The morning breakout session on juvenile justice at the California ACEs Summit featured Susanna Osorno-Crandall (Center for Youth Wellness), Shanta Ramdeholl (Children’s Hospital Oakland and Alameda County Juvenile Justice Center), Karleen Jakowski (CommuniCare Yolo County), David Muhammad (National Council on Crime and Delinquency), and moderator Tshaka Barrows (Burns Institute).
First Susanna Osorno-Crandall gave an overview of ACEs in juvenile justice, and challenged the audience to think about what could happen in the next six months to reducing trauma in juvenile justice. She acknowledged that it can take years to make changes but suggested we needed to think about what we could do now to get started on these long-term changes. Susanna drew our attention to a 2014 OJJDP study by Baglivio et al. that looked at 64,329 juvenile offenders in Florida. They found that about 97% of these children reported at least one ACE and about 52% reported four or more ACEs. Susanna also suggested (with much agreement from other speakers) that in juvenile justice work, we should aim to put ourselves out of job.
Shanta Ramdeholl introduced the audience to her CHAMPS program, which mentors struggling youth in Berkeley and Oakland to help them enter health professions. She emphasized that resilience, not risk, was the foundation of her work. In her engaging talk, made clear the affect she has had on these teens; in the time she has worked with Alameda County Juvenile Justice Center their juvenile justice residential population has dropped form 300 to around 170 individuals.
Karleen Jakowski discussed the traumatic effect that any contact with the juvenile justice system can have on youth. She suggested that even when probation asks about trauma, they may not real answers or may further traumatize juveniles during the questioning process. She gave the example of a girl, who is the course of being arrested, revealed that she had be sexually assaulted the previous night. Once this was revealed, officers began grilling the child about her sexual history. She also gave an example of how different ways of asking about ACEs can end or begin a conversation. She explained that they used to ask, “Have you ever experienced physical, sexual, or emotional abuse.” Children would respond no, and there was then no easy way to ask follow-up questions. She suggested that we need to ask questions that do not make it easy for the conversation to end. We also need to share information across agencies, so that children are not forced to reveal their history of abuse five times. And finally, she suggested an important additional ACE question that needs to be asked of children in the juvenile justice system—have you ever been removed from your parent. She says this is what most children see as their worst experience.

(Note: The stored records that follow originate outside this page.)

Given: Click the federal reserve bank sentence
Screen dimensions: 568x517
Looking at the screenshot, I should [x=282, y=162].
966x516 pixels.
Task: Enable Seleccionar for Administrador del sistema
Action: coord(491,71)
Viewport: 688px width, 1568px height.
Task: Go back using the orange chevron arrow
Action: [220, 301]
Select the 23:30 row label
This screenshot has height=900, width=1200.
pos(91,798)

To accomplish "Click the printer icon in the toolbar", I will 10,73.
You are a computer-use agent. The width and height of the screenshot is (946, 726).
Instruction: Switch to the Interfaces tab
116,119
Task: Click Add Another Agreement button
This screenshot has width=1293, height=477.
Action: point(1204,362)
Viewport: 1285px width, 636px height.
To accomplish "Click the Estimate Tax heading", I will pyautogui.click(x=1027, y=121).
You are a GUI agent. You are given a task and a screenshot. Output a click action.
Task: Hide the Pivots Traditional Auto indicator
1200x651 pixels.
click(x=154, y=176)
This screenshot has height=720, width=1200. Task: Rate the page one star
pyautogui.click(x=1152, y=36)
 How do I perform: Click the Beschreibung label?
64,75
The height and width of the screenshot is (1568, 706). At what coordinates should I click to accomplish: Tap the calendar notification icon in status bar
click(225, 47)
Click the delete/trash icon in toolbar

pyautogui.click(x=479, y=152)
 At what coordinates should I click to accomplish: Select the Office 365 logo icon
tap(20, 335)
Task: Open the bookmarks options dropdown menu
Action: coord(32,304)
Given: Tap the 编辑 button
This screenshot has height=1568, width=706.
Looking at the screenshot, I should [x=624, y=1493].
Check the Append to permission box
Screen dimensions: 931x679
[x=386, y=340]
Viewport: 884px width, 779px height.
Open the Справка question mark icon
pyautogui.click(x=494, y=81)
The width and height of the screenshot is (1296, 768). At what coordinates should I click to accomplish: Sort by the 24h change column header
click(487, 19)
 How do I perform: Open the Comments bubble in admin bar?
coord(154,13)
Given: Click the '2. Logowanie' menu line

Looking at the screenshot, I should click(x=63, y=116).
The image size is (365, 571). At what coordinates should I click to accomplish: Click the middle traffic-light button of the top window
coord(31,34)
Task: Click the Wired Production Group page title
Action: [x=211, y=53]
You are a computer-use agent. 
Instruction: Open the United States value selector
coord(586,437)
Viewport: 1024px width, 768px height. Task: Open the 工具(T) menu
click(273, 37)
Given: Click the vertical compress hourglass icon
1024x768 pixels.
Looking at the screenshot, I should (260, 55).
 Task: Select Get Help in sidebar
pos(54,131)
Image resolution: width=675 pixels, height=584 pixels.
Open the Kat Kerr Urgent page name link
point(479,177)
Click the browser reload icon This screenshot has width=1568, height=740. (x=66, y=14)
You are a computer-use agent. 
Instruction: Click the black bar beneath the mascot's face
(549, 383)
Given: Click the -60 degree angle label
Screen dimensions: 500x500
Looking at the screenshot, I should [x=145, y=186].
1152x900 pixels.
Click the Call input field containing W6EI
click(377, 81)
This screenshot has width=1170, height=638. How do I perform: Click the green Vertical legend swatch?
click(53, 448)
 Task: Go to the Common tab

David Muhammad started with a simple, yet important, statement—“the best thing we can do for youth in the criminal justice system is to get them out.” He suggested that even when the system does its best, system involvement itself is bad. And incarceration for juveniles is harmful. He also drew the audience’s attention to the complexity of collecting information about risk. Well-intended information, gathered to help determine which juveniles are at highest risk for re-involvement in crime, can lead to traumatizing practices, like regular home searches. As remedies he suggested that the community be more involved in supervision (rather than probation) and that we separate the ideas of “risks” and “needs.”
Tshaka Barrows closed the discussion with a reminder that risk assessment is looking at things that already happened, while alternatively a “strength or asset assessment” looks towards what we can do to help children in the future.